▼
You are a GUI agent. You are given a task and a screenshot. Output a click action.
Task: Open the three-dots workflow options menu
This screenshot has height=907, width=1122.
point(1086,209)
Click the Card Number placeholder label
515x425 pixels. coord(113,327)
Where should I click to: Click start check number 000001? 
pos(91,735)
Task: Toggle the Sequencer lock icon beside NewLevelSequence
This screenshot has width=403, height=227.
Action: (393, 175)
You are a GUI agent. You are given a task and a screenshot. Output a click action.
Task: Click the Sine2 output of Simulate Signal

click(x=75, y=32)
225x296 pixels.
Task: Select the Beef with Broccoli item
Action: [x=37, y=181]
▲
__What is being asked__: A verbatim reproduction of all the records above is the expected answer.

__Exercise output__:
You are a GUI agent. You are given a task and a screenshot. Output a click action.
Task: Open the three-dots workflow options menu
This screenshot has height=907, width=1122.
point(1086,209)
Click the Card Number placeholder label
515x425 pixels. coord(113,327)
Where should I click to: Click start check number 000001? 
pos(91,735)
Task: Toggle the Sequencer lock icon beside NewLevelSequence
This screenshot has width=403, height=227.
Action: (393, 175)
You are a GUI agent. You are given a task and a screenshot. Output a click action.
Task: Click the Sine2 output of Simulate Signal

click(x=75, y=32)
225x296 pixels.
Task: Select the Beef with Broccoli item
Action: [x=37, y=181]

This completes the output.